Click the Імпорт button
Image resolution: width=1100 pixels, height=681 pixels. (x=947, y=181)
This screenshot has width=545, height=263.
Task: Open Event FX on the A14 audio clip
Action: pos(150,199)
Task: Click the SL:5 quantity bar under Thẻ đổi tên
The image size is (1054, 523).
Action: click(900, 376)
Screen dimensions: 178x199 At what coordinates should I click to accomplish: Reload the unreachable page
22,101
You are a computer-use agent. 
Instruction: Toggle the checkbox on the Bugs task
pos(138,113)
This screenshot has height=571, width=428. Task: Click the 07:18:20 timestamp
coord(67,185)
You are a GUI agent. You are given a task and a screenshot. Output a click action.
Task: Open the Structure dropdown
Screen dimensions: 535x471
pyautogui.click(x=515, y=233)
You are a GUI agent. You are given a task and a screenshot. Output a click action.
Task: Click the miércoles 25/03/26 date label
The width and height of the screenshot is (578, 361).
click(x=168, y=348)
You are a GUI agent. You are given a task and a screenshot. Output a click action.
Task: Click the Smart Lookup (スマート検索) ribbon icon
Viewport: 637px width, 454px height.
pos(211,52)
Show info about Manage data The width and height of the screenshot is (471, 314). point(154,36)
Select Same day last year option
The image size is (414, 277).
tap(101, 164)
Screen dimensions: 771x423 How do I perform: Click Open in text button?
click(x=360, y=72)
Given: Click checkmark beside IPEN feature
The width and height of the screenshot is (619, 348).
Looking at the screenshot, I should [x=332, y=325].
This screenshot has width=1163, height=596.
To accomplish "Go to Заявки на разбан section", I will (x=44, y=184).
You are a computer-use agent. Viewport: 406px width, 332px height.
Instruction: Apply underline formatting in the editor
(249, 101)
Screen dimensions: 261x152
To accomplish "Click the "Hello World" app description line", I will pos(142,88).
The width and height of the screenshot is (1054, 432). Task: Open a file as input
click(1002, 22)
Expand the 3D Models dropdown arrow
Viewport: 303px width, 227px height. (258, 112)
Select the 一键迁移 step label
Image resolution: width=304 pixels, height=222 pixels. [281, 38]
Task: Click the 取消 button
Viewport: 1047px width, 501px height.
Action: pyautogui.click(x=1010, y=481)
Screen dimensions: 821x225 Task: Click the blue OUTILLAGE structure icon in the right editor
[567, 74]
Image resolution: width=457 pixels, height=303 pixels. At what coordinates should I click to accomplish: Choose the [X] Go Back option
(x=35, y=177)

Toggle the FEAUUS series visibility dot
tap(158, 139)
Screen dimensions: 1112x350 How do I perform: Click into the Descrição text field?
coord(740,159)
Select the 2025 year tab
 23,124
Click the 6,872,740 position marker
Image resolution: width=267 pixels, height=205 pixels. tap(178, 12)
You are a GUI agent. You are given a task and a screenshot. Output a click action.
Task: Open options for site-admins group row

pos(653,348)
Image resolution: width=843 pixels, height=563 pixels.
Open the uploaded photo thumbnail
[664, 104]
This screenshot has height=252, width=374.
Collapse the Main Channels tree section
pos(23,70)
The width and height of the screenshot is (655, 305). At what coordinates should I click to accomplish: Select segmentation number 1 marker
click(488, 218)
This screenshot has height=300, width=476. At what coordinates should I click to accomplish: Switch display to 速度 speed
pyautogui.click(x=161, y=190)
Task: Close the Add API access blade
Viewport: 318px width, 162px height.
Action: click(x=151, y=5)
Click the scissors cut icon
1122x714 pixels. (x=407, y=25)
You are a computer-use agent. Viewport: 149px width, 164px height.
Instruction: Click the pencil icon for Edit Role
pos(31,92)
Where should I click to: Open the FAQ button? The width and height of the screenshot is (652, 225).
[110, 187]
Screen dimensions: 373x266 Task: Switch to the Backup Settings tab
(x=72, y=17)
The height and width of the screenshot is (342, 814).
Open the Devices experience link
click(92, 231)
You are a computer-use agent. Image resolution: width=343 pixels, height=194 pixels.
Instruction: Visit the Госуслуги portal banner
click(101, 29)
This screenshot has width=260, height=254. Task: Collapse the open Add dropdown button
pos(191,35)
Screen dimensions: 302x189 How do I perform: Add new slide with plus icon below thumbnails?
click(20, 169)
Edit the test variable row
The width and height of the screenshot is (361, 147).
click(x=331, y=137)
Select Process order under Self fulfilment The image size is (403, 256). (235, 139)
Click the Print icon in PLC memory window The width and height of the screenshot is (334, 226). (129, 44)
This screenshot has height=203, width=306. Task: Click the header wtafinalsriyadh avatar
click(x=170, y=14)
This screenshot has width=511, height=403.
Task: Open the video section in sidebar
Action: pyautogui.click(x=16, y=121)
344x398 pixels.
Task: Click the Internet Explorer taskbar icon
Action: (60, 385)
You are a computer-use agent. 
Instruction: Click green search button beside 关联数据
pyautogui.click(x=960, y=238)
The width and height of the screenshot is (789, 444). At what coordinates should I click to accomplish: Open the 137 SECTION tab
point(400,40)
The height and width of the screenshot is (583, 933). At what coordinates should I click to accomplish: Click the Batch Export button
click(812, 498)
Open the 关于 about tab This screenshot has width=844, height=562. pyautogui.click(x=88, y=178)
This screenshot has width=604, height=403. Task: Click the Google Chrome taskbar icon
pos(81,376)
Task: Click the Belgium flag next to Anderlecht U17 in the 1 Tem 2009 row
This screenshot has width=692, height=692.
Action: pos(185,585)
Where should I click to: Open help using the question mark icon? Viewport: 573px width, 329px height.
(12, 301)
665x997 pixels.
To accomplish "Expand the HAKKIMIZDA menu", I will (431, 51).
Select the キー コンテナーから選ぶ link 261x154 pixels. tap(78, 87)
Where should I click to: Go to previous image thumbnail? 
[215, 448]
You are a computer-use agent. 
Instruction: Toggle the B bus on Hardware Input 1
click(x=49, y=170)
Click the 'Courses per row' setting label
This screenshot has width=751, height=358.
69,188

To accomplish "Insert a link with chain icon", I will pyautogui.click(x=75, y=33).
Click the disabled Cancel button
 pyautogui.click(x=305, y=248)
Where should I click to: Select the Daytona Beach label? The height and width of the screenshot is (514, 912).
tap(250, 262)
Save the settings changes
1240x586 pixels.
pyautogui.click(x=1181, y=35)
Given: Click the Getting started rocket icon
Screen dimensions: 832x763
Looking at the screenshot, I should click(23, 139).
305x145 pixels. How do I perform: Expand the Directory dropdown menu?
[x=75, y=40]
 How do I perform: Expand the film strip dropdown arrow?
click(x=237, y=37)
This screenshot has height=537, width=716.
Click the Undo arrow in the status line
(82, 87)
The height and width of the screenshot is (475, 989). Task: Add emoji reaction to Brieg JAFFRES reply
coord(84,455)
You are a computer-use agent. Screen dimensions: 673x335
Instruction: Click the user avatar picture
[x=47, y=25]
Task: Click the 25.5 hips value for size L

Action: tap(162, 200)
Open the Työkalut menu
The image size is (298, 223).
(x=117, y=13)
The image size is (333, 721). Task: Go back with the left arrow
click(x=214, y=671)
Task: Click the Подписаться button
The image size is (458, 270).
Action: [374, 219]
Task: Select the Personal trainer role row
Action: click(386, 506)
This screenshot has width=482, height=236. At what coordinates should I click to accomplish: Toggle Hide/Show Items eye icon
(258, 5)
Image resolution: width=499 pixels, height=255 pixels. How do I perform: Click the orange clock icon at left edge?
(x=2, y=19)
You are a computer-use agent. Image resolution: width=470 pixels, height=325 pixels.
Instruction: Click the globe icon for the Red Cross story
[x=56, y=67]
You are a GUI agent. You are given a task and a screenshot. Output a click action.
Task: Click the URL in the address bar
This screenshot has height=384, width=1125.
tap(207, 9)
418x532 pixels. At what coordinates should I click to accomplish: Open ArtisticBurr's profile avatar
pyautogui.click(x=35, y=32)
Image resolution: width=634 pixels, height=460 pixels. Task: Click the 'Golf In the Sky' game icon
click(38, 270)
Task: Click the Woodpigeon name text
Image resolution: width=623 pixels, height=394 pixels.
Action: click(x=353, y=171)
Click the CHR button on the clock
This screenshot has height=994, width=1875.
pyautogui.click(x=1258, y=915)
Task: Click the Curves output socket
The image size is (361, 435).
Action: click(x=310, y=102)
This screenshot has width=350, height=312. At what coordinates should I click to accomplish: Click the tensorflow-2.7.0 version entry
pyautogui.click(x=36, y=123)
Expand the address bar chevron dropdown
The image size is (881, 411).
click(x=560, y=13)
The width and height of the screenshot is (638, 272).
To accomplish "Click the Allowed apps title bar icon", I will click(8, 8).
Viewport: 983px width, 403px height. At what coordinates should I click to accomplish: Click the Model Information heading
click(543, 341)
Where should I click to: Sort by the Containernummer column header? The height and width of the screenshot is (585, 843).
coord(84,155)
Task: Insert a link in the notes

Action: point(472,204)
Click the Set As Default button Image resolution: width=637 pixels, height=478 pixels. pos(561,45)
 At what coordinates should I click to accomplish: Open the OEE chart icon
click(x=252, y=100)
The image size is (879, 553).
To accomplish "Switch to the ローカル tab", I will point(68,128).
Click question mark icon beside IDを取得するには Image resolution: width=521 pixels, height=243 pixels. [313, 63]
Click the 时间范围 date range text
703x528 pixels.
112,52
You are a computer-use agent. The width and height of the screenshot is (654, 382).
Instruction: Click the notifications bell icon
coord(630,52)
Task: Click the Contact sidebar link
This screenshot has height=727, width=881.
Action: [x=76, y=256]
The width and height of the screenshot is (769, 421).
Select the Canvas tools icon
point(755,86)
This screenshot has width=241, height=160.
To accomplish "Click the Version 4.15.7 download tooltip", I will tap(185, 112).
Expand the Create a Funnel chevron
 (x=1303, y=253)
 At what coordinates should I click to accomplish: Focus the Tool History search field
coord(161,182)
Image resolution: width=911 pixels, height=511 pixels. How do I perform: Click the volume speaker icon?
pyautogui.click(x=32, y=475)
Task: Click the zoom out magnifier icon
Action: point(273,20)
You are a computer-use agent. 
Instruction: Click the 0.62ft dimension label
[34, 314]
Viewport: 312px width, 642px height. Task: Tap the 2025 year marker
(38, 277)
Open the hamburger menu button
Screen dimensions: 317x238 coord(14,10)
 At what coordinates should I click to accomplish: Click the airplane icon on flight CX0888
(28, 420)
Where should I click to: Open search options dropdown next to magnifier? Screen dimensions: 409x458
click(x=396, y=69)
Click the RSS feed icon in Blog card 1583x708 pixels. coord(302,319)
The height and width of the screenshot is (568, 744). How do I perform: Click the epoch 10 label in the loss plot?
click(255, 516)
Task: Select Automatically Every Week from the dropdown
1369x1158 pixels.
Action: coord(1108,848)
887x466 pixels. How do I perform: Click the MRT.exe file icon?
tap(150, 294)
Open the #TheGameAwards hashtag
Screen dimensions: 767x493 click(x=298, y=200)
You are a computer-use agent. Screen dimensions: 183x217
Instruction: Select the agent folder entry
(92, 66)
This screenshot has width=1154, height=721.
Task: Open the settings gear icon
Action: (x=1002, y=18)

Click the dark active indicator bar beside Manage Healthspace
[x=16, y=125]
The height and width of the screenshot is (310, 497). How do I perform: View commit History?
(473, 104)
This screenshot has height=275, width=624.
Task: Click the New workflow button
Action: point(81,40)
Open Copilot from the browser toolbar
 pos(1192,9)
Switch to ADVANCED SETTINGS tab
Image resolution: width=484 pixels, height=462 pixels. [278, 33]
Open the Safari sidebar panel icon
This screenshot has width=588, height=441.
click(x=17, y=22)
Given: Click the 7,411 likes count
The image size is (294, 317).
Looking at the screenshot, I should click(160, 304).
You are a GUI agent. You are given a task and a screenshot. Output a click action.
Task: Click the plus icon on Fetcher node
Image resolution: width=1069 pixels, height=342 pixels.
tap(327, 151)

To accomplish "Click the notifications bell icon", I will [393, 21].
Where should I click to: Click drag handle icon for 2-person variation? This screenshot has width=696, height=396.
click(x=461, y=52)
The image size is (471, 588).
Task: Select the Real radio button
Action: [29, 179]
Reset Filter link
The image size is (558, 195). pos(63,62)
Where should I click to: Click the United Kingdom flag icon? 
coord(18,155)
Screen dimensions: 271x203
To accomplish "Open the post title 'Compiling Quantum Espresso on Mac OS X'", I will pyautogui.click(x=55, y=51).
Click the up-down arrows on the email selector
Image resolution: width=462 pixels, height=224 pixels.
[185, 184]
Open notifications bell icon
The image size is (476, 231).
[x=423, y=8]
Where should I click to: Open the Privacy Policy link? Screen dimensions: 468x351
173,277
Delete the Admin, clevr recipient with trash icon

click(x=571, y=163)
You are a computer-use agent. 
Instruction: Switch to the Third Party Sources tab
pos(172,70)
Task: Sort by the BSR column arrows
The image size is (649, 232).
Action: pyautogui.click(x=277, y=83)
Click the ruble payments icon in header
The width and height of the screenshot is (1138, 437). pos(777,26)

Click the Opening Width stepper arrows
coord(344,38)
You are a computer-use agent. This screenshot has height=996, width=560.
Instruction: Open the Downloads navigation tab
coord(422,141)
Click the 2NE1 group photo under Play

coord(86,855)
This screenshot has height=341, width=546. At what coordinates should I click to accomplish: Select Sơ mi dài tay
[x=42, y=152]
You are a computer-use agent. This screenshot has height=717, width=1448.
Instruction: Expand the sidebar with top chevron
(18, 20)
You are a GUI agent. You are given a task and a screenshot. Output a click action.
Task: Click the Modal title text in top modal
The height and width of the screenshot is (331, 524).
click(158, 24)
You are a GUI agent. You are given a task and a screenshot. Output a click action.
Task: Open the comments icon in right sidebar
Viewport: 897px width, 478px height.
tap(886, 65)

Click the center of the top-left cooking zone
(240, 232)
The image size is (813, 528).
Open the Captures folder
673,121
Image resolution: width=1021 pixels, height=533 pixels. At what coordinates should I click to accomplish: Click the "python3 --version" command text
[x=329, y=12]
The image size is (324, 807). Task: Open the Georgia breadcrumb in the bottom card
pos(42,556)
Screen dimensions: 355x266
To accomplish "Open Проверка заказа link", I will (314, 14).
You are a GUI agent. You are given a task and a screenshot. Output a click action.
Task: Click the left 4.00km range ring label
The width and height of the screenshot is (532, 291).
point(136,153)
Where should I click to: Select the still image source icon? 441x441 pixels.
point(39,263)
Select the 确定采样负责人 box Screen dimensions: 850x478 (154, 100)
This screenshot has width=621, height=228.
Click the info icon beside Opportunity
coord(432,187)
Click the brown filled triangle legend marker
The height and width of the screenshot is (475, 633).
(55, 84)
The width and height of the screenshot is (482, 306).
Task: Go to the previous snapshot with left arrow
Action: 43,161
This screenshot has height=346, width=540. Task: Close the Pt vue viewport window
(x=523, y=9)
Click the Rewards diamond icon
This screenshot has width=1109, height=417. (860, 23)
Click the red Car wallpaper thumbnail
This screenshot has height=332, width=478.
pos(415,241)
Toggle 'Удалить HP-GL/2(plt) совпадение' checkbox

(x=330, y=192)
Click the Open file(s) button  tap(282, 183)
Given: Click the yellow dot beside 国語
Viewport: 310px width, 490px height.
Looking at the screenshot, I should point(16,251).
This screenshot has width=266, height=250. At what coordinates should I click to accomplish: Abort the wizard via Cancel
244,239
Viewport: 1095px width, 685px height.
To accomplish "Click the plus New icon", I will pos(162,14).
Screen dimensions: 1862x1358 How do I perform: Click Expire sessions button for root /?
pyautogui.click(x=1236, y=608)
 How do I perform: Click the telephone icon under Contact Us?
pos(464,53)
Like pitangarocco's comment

• [WHAT THE EXERCISE ASKS]:
The lines needed are the ones from the first line of the entries through the line that contains "Select Same day last year option", given again without any change.

• [RESPONSE BELOW]:
Click the Імпорт button
Image resolution: width=1100 pixels, height=681 pixels. (x=947, y=181)
This screenshot has width=545, height=263.
Task: Open Event FX on the A14 audio clip
Action: pos(150,199)
Task: Click the SL:5 quantity bar under Thẻ đổi tên
The image size is (1054, 523).
Action: click(900, 376)
Screen dimensions: 178x199 At what coordinates should I click to accomplish: Reload the unreachable page
22,101
You are a computer-use agent. 
Instruction: Toggle the checkbox on the Bugs task
pos(138,113)
This screenshot has height=571, width=428. Task: Click the 07:18:20 timestamp
coord(67,185)
You are a GUI agent. You are given a task and a screenshot. Output a click action.
Task: Open the Structure dropdown
Screen dimensions: 535x471
pyautogui.click(x=515, y=233)
You are a GUI agent. You are given a task and a screenshot. Output a click action.
Task: Click the miércoles 25/03/26 date label
The width and height of the screenshot is (578, 361).
click(x=168, y=348)
You are a GUI agent. You are given a task and a screenshot. Output a click action.
Task: Click the Smart Lookup (スマート検索) ribbon icon
Viewport: 637px width, 454px height.
pos(211,52)
Show info about Manage data The width and height of the screenshot is (471, 314). point(154,36)
Select Same day last year option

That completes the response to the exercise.